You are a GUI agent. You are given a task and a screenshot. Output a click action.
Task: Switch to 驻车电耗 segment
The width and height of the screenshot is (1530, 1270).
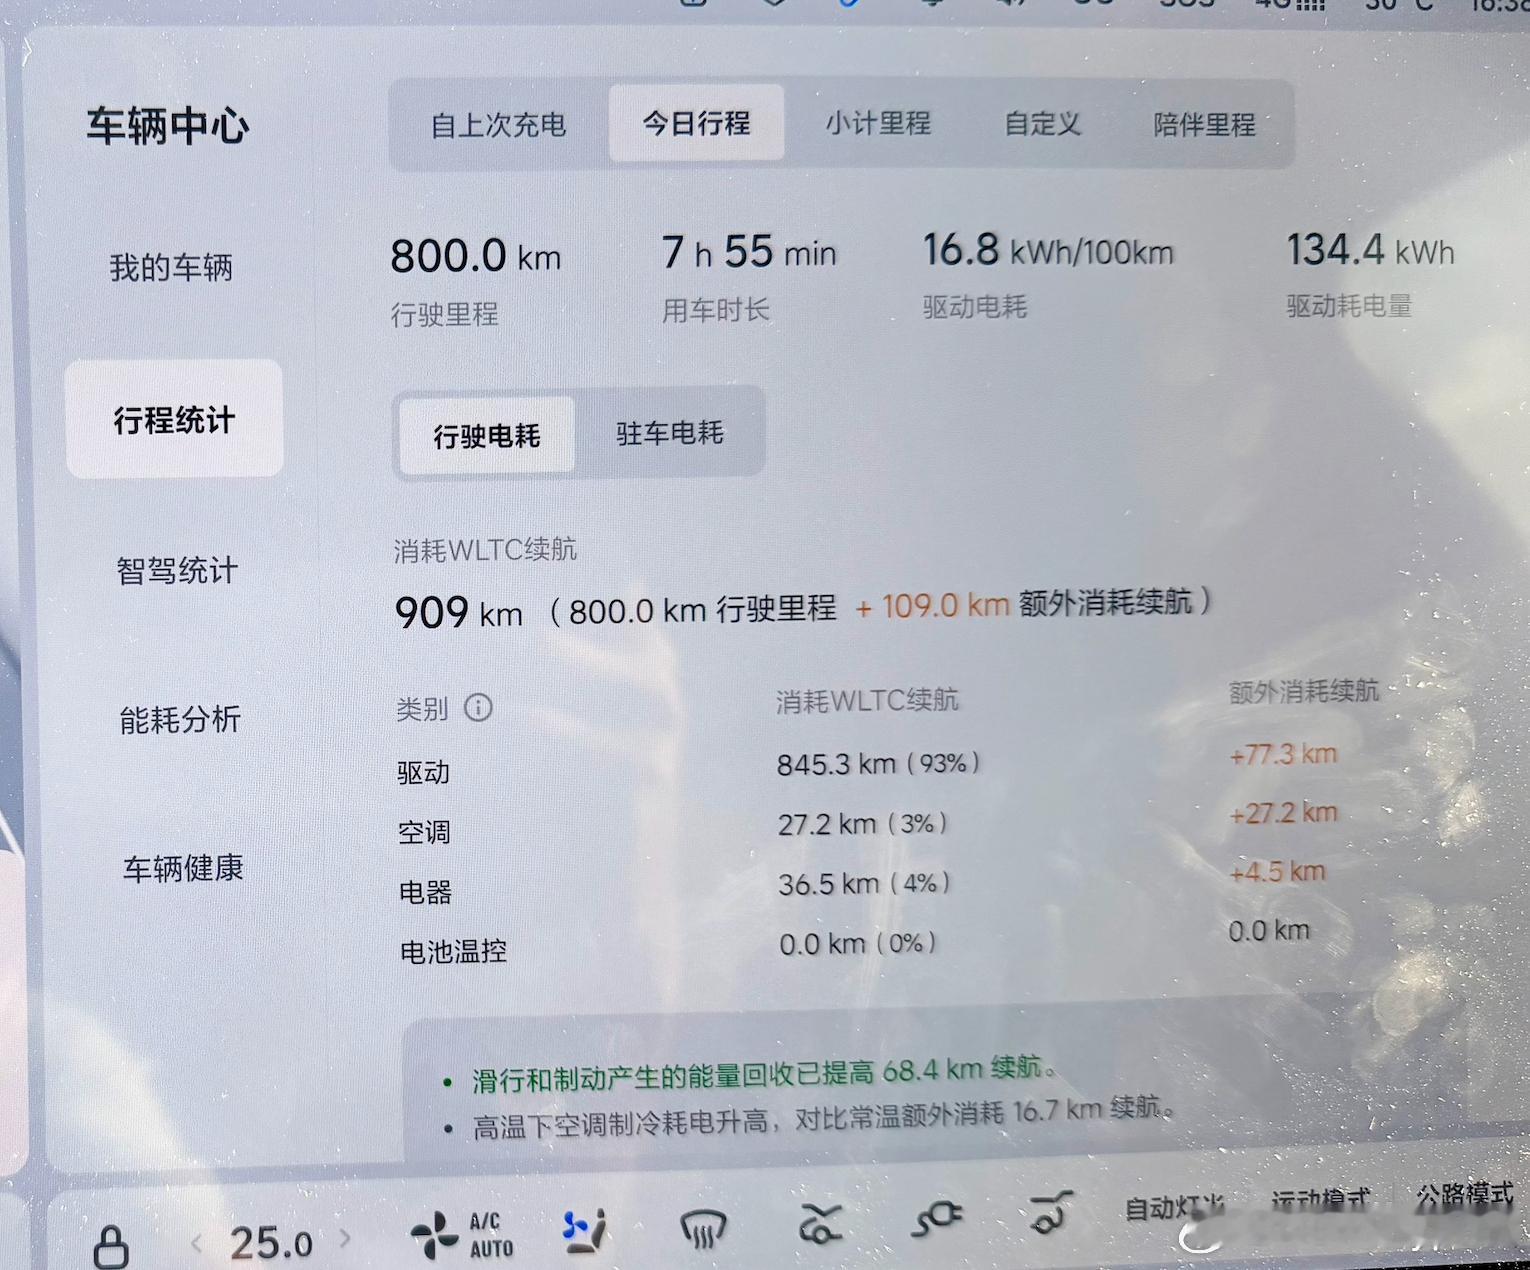(669, 433)
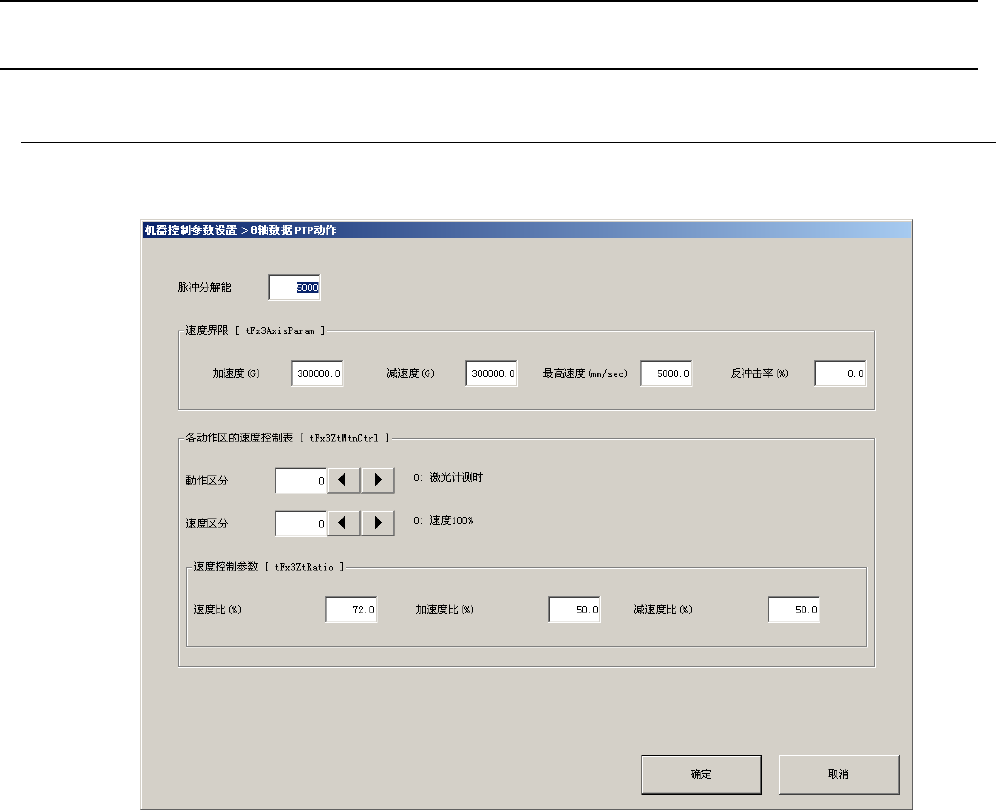Viewport: 996px width, 810px height.
Task: Focus the 加速度比(%) input field
Action: click(574, 609)
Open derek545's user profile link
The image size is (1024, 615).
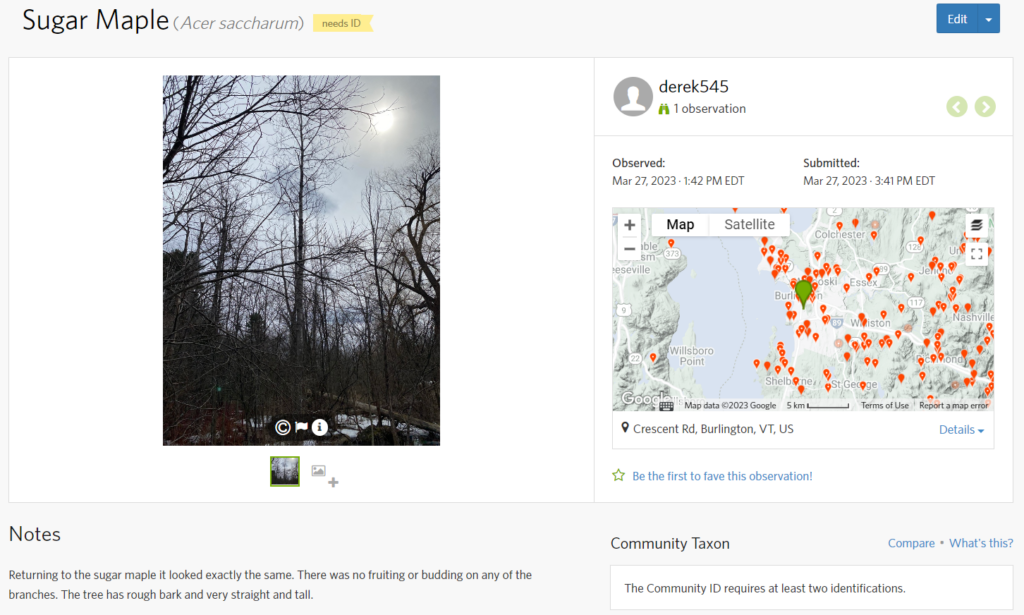pos(693,87)
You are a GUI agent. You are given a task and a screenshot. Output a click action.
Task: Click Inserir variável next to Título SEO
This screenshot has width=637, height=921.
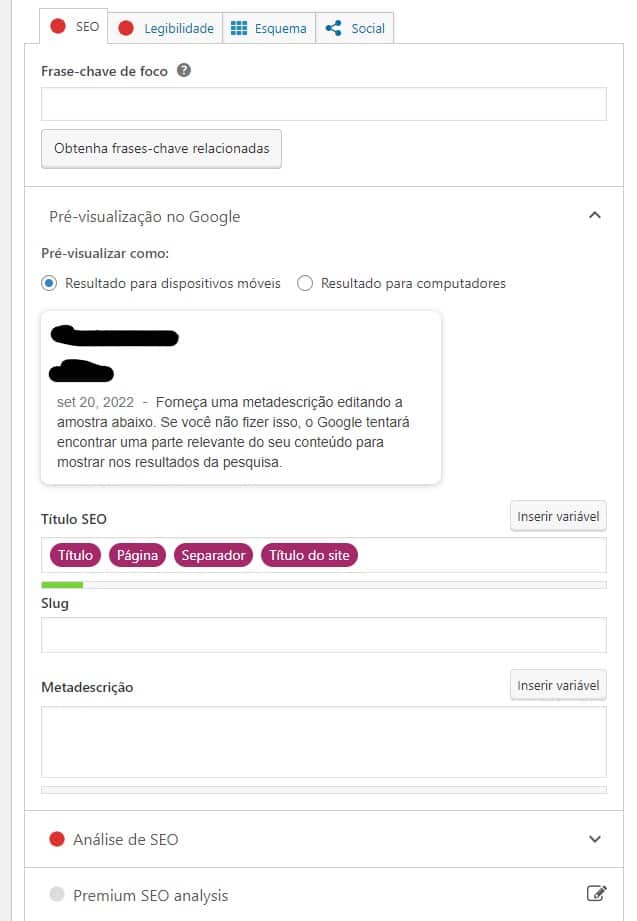(x=558, y=516)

=======

● Exercise requirements
Please write out all the data above again, substituting "interface agent" for every "GUI agent" and keeping everything else the same. Leave out the pictures.

● Task answer
You are a interface agent. You are given a task and a screenshot. Output a click action.
Task: Switch to 驻车电耗 segment
The width and height of the screenshot is (1530, 1270).
(669, 433)
Viewport: 996px width, 810px height.
Task: Focus the 加速度比(%) input field
Action: click(574, 609)
Open derek545's user profile link
The image size is (1024, 615).
pos(693,87)
You are a interface agent. You are given a task and a screenshot. Output a click action.
Task: Click Inserir variável next to Título SEO
This screenshot has width=637, height=921.
(x=558, y=516)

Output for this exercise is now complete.